With the mortgage market shrinking at an ever-increasing rate and consolidation now a mainstay of the sector, observers are keenly aware of this week's presidential election and what a sea change in government might mean for MBS and the housing market at large.

The general consensus seemes to be that the choice of a president is not nearly as important for the mortgage market as the constituency of the two houses of Congress, and the real determining factor would be whether there would be a unified or divided government next year.

"You could expect some gridlock if we don't have one party controlling all three [the presidency, the House of Representatives and the Senate]," said Art Frank, head MBS researcher at Nomura Securities. "And gridlock is what has led to these surpluses. If Gore wins narrowly and the Republicans hang onto Congress, or if Bush wins narrowly but the Democrats take over one of the houses of Congress...there will be a stalemate that has led to the piling up of surplus and paying down of debt.

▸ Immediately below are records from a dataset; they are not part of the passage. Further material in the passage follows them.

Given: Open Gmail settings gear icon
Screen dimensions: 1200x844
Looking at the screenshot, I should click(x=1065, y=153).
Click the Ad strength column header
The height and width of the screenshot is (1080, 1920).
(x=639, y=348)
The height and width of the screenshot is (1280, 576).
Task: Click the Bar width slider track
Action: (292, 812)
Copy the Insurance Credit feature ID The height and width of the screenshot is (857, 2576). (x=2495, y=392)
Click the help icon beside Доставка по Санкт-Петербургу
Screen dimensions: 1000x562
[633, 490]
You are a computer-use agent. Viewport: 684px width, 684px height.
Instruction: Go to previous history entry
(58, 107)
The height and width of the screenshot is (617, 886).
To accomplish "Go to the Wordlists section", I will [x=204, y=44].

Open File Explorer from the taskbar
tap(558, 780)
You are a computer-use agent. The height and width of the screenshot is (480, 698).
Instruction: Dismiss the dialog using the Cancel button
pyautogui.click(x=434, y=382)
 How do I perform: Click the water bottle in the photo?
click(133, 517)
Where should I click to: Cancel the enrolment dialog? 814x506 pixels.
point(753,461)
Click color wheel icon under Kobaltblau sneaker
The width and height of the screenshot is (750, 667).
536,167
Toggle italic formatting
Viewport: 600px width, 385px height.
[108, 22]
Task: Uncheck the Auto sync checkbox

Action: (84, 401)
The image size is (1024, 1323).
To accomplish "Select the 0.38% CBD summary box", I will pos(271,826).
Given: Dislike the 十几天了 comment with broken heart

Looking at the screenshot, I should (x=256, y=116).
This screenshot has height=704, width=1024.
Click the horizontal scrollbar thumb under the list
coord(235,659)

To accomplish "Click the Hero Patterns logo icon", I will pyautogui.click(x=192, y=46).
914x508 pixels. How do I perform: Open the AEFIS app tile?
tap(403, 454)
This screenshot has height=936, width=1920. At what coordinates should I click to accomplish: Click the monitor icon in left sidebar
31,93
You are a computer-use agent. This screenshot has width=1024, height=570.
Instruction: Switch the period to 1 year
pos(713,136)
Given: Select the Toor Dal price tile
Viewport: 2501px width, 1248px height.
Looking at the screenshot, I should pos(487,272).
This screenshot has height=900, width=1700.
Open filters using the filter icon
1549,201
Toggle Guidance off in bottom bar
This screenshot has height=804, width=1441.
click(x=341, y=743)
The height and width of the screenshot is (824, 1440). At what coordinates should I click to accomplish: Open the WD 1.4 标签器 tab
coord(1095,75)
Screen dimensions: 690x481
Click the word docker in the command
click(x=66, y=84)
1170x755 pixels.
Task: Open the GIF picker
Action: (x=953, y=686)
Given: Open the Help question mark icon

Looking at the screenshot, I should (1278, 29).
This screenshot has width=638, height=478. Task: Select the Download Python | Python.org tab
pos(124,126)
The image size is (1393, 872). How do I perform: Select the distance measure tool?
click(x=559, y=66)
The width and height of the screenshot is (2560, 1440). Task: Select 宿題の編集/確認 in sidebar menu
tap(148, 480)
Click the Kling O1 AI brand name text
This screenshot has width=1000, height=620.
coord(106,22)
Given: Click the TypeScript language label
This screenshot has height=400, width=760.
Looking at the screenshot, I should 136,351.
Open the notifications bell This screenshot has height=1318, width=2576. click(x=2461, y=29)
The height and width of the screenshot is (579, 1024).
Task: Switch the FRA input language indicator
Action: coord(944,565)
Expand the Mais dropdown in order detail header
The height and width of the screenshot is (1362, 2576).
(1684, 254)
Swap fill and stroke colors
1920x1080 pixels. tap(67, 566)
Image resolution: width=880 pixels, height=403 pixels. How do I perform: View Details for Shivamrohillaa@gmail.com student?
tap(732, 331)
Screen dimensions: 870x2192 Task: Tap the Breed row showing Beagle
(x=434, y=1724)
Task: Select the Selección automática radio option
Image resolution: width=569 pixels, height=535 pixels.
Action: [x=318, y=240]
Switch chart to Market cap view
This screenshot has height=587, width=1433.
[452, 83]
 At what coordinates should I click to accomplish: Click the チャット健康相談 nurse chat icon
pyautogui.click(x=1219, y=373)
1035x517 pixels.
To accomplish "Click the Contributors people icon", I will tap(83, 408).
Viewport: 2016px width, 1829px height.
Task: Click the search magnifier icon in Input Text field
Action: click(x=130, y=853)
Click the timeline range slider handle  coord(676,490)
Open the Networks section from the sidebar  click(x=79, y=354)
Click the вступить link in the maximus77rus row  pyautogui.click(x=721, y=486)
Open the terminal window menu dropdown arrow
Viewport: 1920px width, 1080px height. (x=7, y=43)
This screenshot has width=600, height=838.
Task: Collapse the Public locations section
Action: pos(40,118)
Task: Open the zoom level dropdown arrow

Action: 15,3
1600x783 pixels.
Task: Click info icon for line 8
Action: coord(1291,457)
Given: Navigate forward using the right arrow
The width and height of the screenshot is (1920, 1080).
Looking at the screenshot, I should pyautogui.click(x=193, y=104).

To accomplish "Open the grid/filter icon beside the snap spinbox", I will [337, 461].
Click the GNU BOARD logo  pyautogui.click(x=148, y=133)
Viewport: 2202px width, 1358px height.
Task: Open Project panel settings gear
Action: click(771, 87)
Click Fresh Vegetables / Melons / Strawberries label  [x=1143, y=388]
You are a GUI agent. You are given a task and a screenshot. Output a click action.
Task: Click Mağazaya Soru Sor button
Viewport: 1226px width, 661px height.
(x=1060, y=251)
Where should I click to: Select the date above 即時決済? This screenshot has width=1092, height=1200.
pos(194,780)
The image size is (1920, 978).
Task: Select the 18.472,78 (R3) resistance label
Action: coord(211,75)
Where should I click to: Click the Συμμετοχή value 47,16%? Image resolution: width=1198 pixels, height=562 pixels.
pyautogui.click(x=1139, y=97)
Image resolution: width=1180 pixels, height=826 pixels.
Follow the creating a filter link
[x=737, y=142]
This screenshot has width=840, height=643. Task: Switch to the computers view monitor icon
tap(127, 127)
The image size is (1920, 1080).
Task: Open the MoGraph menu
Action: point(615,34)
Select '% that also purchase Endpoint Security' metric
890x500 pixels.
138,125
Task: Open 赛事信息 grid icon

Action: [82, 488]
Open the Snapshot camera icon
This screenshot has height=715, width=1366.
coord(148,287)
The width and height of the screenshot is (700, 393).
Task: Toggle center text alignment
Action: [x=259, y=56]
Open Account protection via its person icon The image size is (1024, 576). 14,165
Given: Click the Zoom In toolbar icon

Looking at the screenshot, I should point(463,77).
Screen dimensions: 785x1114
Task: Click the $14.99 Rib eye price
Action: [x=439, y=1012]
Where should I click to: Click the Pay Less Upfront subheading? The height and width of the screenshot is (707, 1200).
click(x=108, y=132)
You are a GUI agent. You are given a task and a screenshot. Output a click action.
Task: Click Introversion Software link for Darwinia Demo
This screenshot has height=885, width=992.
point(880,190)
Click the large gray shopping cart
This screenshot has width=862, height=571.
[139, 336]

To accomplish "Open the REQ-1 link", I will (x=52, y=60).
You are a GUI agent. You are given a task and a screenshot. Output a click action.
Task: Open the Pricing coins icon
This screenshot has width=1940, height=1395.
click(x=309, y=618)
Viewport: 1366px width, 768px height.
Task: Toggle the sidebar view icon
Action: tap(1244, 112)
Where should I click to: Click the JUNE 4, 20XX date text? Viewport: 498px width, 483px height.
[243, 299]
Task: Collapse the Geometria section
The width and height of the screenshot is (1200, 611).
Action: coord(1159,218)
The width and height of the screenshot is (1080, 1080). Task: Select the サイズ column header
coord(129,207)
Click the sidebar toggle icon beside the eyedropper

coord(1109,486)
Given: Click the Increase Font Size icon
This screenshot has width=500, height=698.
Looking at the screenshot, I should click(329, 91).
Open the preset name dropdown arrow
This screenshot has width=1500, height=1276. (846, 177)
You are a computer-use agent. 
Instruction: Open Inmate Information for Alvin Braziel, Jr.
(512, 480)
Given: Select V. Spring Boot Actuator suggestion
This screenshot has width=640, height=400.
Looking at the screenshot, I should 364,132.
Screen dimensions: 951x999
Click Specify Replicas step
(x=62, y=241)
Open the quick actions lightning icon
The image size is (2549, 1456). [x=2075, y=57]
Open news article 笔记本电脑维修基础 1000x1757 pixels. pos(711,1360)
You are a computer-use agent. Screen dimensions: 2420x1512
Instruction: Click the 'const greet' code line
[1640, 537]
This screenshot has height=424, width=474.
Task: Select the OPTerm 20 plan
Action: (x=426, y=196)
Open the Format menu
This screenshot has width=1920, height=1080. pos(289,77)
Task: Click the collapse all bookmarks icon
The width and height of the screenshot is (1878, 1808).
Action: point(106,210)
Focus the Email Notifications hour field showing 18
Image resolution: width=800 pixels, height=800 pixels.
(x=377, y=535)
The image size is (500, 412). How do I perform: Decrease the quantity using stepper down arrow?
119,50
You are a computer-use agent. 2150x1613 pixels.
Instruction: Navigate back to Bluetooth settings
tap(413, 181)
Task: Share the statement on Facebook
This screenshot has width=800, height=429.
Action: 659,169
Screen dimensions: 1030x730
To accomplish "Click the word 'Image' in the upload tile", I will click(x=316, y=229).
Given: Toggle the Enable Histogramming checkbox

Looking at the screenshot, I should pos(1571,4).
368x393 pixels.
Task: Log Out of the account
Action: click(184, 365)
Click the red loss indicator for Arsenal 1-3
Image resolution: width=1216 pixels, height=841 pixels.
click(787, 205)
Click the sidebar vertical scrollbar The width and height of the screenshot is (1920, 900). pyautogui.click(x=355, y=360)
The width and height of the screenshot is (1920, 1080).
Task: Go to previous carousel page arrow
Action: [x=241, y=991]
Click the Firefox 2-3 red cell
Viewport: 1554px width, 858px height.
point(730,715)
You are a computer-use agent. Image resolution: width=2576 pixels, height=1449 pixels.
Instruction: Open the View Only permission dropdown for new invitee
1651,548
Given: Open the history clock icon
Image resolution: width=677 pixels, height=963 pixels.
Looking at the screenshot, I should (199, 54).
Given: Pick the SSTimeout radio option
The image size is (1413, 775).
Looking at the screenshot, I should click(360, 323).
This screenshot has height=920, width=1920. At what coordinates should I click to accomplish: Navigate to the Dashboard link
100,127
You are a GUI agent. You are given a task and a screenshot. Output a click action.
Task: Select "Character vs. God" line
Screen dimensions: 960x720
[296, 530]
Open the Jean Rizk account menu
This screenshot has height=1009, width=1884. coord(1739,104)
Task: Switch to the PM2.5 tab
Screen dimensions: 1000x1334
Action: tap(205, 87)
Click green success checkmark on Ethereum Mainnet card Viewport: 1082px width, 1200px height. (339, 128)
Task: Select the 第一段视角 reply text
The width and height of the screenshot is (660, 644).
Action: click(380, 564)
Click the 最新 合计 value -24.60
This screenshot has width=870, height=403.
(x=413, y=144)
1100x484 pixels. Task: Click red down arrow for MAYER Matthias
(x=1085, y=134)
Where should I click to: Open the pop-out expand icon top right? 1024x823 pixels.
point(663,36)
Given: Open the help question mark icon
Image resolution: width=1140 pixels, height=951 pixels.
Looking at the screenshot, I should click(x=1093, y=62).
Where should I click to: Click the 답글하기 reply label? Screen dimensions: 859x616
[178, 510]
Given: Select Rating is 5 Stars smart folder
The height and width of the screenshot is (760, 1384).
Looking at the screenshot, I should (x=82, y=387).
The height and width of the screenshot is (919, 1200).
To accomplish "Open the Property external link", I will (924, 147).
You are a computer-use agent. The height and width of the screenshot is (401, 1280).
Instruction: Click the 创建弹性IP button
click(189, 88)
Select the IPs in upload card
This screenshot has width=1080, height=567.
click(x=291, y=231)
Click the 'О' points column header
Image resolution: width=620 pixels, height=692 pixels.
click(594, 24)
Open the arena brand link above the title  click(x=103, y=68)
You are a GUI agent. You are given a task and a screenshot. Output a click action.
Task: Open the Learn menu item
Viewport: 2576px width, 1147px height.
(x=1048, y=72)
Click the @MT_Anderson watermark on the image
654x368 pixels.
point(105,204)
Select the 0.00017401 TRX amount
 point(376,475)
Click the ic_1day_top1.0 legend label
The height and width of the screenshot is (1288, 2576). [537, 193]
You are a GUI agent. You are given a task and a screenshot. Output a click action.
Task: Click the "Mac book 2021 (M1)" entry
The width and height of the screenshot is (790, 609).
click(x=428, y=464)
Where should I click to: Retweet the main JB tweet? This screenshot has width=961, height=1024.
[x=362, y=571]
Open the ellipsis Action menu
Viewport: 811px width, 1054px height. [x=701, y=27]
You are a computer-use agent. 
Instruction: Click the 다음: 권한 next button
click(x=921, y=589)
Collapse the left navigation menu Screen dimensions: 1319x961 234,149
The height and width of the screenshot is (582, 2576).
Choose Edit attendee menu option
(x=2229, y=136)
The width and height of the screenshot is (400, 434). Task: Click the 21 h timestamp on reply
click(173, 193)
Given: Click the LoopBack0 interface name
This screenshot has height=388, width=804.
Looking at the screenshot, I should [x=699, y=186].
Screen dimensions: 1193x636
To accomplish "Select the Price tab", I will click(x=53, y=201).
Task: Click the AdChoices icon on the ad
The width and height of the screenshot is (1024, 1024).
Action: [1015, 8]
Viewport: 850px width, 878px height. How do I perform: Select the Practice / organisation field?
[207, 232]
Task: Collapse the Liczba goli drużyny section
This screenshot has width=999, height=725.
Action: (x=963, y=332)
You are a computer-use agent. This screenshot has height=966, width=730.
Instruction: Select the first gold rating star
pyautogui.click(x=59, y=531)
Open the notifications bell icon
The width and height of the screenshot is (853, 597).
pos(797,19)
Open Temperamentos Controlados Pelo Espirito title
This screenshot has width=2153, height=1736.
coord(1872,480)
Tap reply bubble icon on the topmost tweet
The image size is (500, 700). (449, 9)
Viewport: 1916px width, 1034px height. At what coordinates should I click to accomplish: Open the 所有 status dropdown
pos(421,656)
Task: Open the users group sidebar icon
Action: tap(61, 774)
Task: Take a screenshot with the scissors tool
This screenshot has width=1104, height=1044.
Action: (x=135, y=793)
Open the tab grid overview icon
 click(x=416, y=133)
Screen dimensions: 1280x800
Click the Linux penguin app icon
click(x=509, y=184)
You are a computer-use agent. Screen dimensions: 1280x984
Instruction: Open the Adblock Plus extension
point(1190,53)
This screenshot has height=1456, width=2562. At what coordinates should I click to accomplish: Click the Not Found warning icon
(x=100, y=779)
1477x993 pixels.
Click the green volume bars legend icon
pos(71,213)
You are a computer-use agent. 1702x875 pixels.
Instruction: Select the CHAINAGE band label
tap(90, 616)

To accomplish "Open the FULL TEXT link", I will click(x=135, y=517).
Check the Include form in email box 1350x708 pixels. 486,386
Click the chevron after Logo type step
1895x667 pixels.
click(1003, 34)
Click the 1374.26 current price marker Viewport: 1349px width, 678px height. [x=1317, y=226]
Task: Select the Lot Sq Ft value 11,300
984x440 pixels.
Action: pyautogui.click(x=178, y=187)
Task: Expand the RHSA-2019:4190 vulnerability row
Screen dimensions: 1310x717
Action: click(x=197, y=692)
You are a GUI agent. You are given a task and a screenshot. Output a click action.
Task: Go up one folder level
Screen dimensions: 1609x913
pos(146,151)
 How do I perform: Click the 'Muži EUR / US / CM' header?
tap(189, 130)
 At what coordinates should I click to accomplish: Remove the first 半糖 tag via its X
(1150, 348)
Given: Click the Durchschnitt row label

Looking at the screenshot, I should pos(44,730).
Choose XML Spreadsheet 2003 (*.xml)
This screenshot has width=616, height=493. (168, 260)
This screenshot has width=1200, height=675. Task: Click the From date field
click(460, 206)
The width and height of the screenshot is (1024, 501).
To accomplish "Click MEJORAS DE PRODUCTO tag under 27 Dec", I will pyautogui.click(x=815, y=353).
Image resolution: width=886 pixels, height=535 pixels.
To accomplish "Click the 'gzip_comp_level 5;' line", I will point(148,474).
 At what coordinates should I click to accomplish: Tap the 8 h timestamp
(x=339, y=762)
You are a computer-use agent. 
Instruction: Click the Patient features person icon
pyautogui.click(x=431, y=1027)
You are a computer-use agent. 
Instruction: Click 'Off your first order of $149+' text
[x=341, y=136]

"So if the Republicans sweep the House, Senate and presidency, the expectation of the market would be for good-size tax cuts coming. If the Democrats win, there will be worrying about spending increases. Either eats into the surplus or reduces the Treasury buybacks."

However, some analysts believe that a Republican win implies a steeper yield curve, which is surely a good thing for mortgage-backed securities. According to David Montano, a director at Credit Suisse First Boston, a Republican victory means that there will be an increased government debt market and a steeper yield curve, and MBS players are generally perceiving that as an advantage.

"But the impact on the housing market depends on the level of rates," Montano said. "If we enter into an easing cycle or a slight recession, there will surely be a slowdown in the housing market, irrespective of who wins."

Still, most sources didn't seem to think the choice of president would have much of a short-term effect on the market. However, Nomura's Frank did think that if Bush wins and the Republicans hold onto both houses of Congress, there could be a widening in spreads this Wednesday in agency debt.

"Democrats are more supportive of the GSEs keeping their current charter than the Republicans are, so there could be a widening of between two to four basis points on the news," Frank said.

However, Montano disagreed. Spreads would only widen if investors value full faith and credit, but a Bush victory implies more government debt in general and would make spreads tighter, Montano said. "But I doubt there will be much of a reaction, unless people believe that the capital gains tax is going to get cut," he added.

Regardless of who wins this week, analysts are calling for origination rates to decline next year as the housing market cools off. Since home appreciation has been running faster than the economy, it is expected to slow down. Overall, a soft landing for the economy is predicted independent of election results, unless one party controls the entire government.

"From the standpoint of interest rates remaining low, a certain amount of gridlock in Washington is a good thing," Frank said.